10 Replies to “The Regressive Left’s Future on Display”

  1. They reelected Comrade Bill DeBlasio a few years ago. They keep electing Cuomos to the Governorship. Now they are getting it good and hard. And as it gets worse and worse in the next five or ten years, does anyone think they may actually stop doing the same self destructive behavior they have been doing? If anything, they will elect even more radical leaders. Let it all implode. The Worse, the Better!

  2. Here’s the money shot…

    But Legal Aid Society, which represents Barry, argued the NYPD is using a few cases to spread fear over the new bail reform law. “Mr. Barry’s case underscores the need for economic stability and meaningful social services, not a need to roll back bail reform,” the society said in a statement. “Locking up Mr. Barry on unaffordable bail or worse, remanding without bail, ultimately does nothing to protect the public and fails entirely to address his actual needs.”

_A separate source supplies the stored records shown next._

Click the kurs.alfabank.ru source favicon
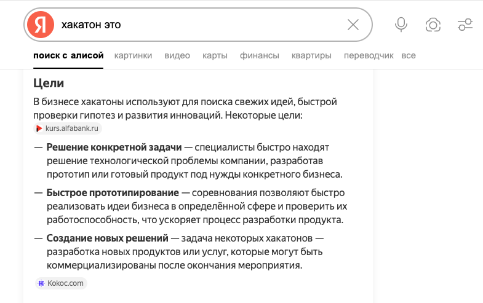(x=40, y=128)
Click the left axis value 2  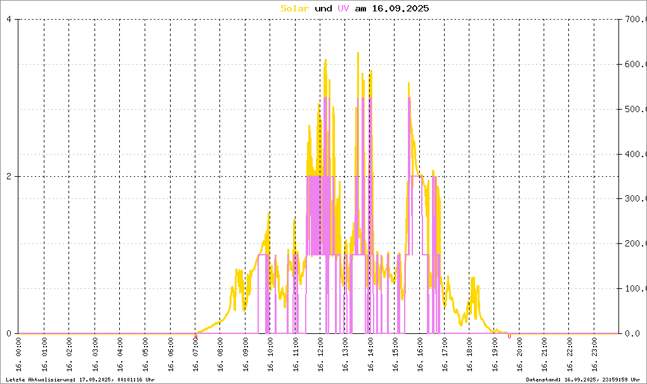(9, 176)
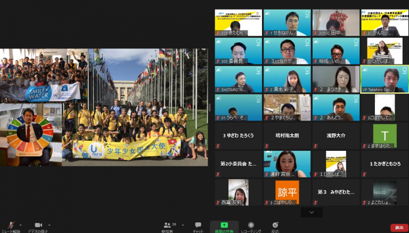Expand the arrow beside participants button

pyautogui.click(x=183, y=224)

    The left sees criminals as victims of a cruel and unfair society, not people who deserved to be locked away. The fact that criminals primarily prey on the poor is of no concern. The good people of the Legal Aid Society ain’t the victims, so it’s all fine there.

  3. Liberals: “crime is the result of economic inequality. Therefore, the punishment for murder will be to give the criminal $1 million dollars to set him on the right path.” In Canada, terrorists already get $10.5 million to set them straight.

  4. Bail reform is necessary because bail was keeping people who couldn’t afford to pay it locked away for months or years for no good reason. These two data points if you can even call them that don’t change the larger picture. Christ if you’re seriously reaching for a TuffGai on Krime campaign you really are out of ideas.

    1. A few data points is all that is needed. If Charles Barry can prey on commuters so flagrantly then so can anyone else, and that’s a serious problem.

      It’s like seeing a few people come down with a disease. You might dismiss it as a only a couple cases, but if the disease shows signs of being wildly contagious, you should be alarmed.

      1. It’s not contagious. And it’s clear that Barry was already a career criminal before the much needed bail reform. Throwing people behind bars because they can’t cough up dough to get a few heels like Barry is a cure worse than the disease.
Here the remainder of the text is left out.